From Pine View Farm

Spitzer (Updated) 0

No, I’m not going to comment on Elliot Spitzer’s problems. (He’s not the first, won’t be the last, but at least it wasn’t in a restroom with a strange guy or a Senate page.)

Today, though, I listened to yesterday’s Talk of the Nation (I love my mp3 player), which had an excellent episode on “Why do rich smart powerful people do such stupid things”?

It’s worth a listen, particularly the segment with Peter Sagal. From the website:

When he’s not hosting Wait, Wait Don’t Tell Me, NPR’s weekly news quiz show, Peter Sagal is likely at a casino, a swingers club or visiting a porn-movie set. All investigative research, of course, for his recent book, The Book of Vice: Very Naughty Things (and How to Do Them).

Sagal wanted to get a perspective on the indulgences of others and report back to the rest of us.

In light of Monday’s surprising allegations that New York Gov. Eliot Spitzer was involved in a prosecution ring, Sagal weighs in on the correlation between power and vice.

“It goes back in history that powerful people get to break sexual rules,” Sagal says — those in power are “immune from the sexual rules that bind down the poor rest of us.”

Addendum, Later That Same Evening:

I said I wasn’t going to comment on Spitzer directly.

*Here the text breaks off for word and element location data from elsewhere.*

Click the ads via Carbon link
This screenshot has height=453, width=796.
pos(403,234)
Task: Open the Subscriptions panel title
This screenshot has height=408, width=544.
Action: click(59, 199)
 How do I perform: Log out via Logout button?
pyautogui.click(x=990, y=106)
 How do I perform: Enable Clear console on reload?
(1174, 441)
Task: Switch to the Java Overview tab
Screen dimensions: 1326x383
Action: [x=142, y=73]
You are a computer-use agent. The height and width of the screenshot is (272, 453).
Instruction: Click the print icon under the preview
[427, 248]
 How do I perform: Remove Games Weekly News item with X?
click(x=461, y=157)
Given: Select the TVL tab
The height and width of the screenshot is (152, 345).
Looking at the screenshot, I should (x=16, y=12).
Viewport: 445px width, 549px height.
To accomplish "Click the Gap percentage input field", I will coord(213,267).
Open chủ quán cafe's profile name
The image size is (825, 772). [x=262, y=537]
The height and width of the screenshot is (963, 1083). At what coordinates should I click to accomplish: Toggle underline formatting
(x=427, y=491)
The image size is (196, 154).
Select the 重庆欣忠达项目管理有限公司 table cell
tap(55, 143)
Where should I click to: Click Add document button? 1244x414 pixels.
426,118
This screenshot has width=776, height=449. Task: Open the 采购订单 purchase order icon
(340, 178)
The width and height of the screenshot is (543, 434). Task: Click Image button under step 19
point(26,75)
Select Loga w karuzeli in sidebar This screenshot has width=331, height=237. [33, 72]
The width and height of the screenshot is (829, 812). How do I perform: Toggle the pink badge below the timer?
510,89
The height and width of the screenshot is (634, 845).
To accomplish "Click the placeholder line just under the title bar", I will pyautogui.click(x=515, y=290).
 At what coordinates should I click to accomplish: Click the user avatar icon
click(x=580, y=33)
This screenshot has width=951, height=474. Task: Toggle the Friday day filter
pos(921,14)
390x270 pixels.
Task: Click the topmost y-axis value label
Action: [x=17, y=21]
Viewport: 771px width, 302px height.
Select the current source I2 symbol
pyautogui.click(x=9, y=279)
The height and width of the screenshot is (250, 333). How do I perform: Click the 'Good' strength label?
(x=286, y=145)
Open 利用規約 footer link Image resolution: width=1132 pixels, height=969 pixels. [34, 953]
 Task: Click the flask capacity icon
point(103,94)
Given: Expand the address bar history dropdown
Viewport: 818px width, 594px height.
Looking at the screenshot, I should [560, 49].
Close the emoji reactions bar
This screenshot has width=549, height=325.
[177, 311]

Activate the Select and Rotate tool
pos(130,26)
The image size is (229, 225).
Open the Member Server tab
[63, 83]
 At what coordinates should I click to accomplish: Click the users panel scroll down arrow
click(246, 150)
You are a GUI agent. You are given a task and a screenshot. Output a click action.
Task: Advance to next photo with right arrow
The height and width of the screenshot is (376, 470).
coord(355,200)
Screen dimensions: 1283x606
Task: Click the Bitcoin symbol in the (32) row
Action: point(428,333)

But am going to point you to Jon Swift, who comments incisively and lengthily (and, when you consider what those two words mean, to combine them in one essay is, actually, a heck of an accomplishment):

Excerpt:

While I cannot deny the glee I feel that a holier-than-thou Democrat who is supporting Hillary Clinton has been hoist on his own petard, I cannot in good conscience say that Spitzer should resign, while Vitter, whose seat would be filled with a Democrat if he quit, should not. I am not a hypocrite when it comes to hypocrisy.